The next step is the application of the Harris algorithm, and we used the “cornerHarris” function [29] in the computer vision library in OpenCV. The parameters of block size and kernel size and the free parameters were set to 4, 3, and 0.04, respectively. The detected corner point candidates (set of pixels) are shown as red points in Figure 16. Figure 16a shows an example of a stack consisting of three layers, and Figure 16b shows the case of one layer. In these cases, the corner points that were visually estimated are included. Some pixels are mistakenly recognized as corner points; however, these points can be excluded by checking their (x, y) coordinates.

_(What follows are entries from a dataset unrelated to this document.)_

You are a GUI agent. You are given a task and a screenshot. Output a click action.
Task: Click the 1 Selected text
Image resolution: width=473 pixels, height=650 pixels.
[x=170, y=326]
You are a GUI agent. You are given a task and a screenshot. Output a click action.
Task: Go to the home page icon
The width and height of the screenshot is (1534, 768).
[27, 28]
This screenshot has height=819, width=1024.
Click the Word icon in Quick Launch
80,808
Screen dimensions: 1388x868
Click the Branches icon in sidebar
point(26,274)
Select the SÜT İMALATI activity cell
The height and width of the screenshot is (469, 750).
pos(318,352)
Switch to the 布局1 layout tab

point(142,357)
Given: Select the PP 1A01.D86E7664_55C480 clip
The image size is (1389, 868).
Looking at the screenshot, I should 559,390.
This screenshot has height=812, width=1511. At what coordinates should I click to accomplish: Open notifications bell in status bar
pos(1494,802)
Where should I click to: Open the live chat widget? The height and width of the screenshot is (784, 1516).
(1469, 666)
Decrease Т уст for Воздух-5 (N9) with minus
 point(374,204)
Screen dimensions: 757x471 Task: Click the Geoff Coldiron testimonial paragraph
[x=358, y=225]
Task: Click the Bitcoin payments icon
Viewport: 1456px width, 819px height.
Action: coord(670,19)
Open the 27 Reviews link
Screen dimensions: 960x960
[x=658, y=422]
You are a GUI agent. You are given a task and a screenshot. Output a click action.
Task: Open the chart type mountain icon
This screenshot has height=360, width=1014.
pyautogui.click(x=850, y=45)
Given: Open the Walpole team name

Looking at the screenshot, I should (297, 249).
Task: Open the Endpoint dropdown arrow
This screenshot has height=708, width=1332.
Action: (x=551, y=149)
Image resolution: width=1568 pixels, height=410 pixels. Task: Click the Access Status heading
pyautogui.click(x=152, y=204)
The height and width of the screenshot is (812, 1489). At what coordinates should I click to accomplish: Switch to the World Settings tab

4.5. Bin Picking by Robotic Arm

The “Bin Picking by Robotic Arm” process shown in Figure 6 creates a picking plan for the given bin picking problem. This plan is represented by a table, and the robotic arm picks one workpiece at a time based on the table. The picking plan generated for the bin picking problem shown in Figure 12 is presented in Table 1. As shown in the “Estimation of Layer Number (EL)”, the accuracy of depth estimation is 100%.
The picking plan consists of 3-D coordinates: mm, angle [deg], and contacts between the end effector and the workpieces. The origin in the xy-coordinate system is set to the top-left pixel, and the origin of the z-coordinate (depth) is on the stage above which the stack of the workpieces is placed. As shown in Figure 10, the angle is defined as the smaller angle between the end effector and the x-axis. When the end effector rotates clockwise to grip a workpiece and it contacts another workpiece “w”, it is represented as “c:w” in the column “Contacts”. Similarly, “cc:w” is filled when the rotation is counterclockwise. In the experiment, the height of the workpieces is 10 mm, and the number of layers is three. As shown in Table 1, the z-coordinates (depth) are 10, 12, 21, 22, and 31, corresponding to the layers in which the workpieces are placed. This means the maximum error of the estimated depth is 2 mm, and it is not a problem if the maximum error is less than half of the workpiece height in the given bin picking problem, as shown in the evaluation metrics. According to the picking plan shown in Table 1, workpiece “No. 4” is chosen in the first picking, as shown in Figure 17.
By using the image after removing the “No. 4” workpiece, the stereo matching process is repeated. As a result, the picking plan shown in Table 2 is generated, and the picking process is executed based on the plan. Here, workpieces “No. 1”, “No. 3”, and “No. 5” are on the top layer, and it is shown that the end effector contacts with the workpieces “No. 3” and “No. 5” when they are picked. Based on this result, for workpiece “No. 3”, a clockwise rotation is chosen for the end effector. Then, workpieces “No. 5” and “No. 1” are picked up in this order. The picking process is shown in Figure 18. The maximum error of depth estimation is 2 mm, and the accuracy of depth estimation is 100%.
All workpieces are similarly picked up, and thus, the given bin picking problem is solved. The next picking process is shown in Table 3 and Figure 19, and the maximum error of depth estimation is 2 mm. In this stage, the accuracy of depth estimation is 100%.
The picking operation of the workpieces by the robotic arm in the first stage is shown in Figure 20 as an example. At the end, the robotic arm successfully picks up all workpieces.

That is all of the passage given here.